*YOUR TASKS:*
[a] From the weather forecast thread below, copy word for word the part that opens with the words containing "I checked it" and closes with "joke at first.".
[b] In the weather forecast thread below, why does Mick say he wouldn't give the chart much credence? Answer in one to three sentences.
[c] Answer these questions using the weather forecast thread below:
(i) What is the 30 year snowfall average Mick gives for his area?
(ii) How much snow does stroker79 say the chart shows for Chicago?
(iii) What amount of snow does JayMac say Indiana will not get over?

*DOCUMENT:*
——
# Weather Advance 09-10



## MileHigh (Nov 6, 2007)

This is from weather advance :


----------



## Young Pup (Aug 13, 2004)

Never heard of them, but they better learn how to spell.


----------



## JayMac (Jul 5, 2007)

Young Pup;800968 said:


> Never heard of them, but they better learn how to spell.


What's an adverage?

Indiana will not get over 50" of snow. I think that its happened twice in my short life


----------



## stroker79 (Dec 2, 2006)

I would love if that came true but I highly doubt it. Its shows chicago at 100+ inches, thats close to 3 times more than our average yet it says we are supposed to be drier? drier than who? thats a lot of snow!


----------



## got-h2o (Sep 26, 2008)

50-100" is a pretty broad guestimate IMO.


----------



## grandview (Oct 9, 2005)

100 inches looks like another average winter for me.


----------



## rgrimes945 (Oct 22, 2006)

I'm sure Banksy will be happy to see this!


----------



## Mick (May 19, 2001)

Is this actually a weather site? Looks more like a joke to me.


----------



## Mick (May 19, 2001)

I guess it is. I just went to their website and that chart is there, with all its misspellings and ridiculous forecasts - wide ranges and snow in southernmost California, Texas, Florida etc. I wouldn't give it much credence (maybe wishful thinking). However, I have no quarrel with their prediction for my area - 50" to 100". Our 30 year average is 74". A couple winters ago we did get over 120", though.


----------



## Young Pup (Aug 13, 2004)

Mick;801069 said:


> I guess it is. I just went to their website and that chart is there, with all its misspellings and ridiculous forecasts - wide ranges and snow in southernmost California, Texas, Florida etc. I wouldn't give it much credence (maybe wishful thinking). However, I have no quarrel with their prediction for my area - 50" to 100". Our 30 year average is 74". A couple winters ago we did get over 120", though.


I checked it out last night too. lol I have no problem with the 50-100 shown for my area. If that were to pan out I would be one little happy camper.But as you said the misspellings is what caught my eye. I too thought it was a joke at first.
——
*STORED RECORDS:*
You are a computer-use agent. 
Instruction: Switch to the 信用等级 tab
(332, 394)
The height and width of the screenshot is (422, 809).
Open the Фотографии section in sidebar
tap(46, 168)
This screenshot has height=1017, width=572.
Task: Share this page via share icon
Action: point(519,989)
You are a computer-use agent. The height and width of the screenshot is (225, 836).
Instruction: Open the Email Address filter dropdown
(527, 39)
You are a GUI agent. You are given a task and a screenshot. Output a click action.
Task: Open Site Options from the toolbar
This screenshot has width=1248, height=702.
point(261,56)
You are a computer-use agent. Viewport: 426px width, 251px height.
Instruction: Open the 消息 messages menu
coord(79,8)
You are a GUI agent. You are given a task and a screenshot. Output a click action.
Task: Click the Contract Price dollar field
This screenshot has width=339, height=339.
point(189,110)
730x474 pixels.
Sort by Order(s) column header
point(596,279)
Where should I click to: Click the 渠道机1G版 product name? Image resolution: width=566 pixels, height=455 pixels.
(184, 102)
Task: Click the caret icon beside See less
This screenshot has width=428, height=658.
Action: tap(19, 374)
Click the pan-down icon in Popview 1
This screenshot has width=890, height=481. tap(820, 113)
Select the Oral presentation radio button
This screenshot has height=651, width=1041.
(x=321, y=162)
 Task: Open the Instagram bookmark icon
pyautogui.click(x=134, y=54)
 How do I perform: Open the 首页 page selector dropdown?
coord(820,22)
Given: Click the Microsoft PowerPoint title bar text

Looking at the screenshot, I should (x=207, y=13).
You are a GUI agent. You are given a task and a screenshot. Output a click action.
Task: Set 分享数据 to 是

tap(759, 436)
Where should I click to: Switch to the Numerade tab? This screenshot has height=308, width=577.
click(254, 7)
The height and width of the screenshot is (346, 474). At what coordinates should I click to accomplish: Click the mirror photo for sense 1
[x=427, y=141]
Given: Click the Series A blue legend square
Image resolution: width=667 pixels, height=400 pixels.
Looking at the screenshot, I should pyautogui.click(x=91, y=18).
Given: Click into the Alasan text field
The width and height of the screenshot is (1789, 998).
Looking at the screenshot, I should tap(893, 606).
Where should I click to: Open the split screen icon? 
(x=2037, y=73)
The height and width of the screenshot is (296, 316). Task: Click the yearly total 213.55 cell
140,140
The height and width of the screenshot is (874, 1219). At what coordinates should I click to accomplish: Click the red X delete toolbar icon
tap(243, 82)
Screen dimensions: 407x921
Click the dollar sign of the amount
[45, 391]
——
*PROBLEM SOLUTIONS:*
[a]
I checked it out last night too. lol I have no problem with the 50-100 shown for my area. If that were to pan out I would be one little happy camper.But as you said the misspellings is what caught my eye. I too thought it was a joke at first.

[b] He found the chart on their website full of misspellings and ridiculous forecasts. It shows wide ranges and even predicts snow in southernmost California, Texas and Florida.

[c]
(i) 74"
(ii) 100+ inches
(iii) 50"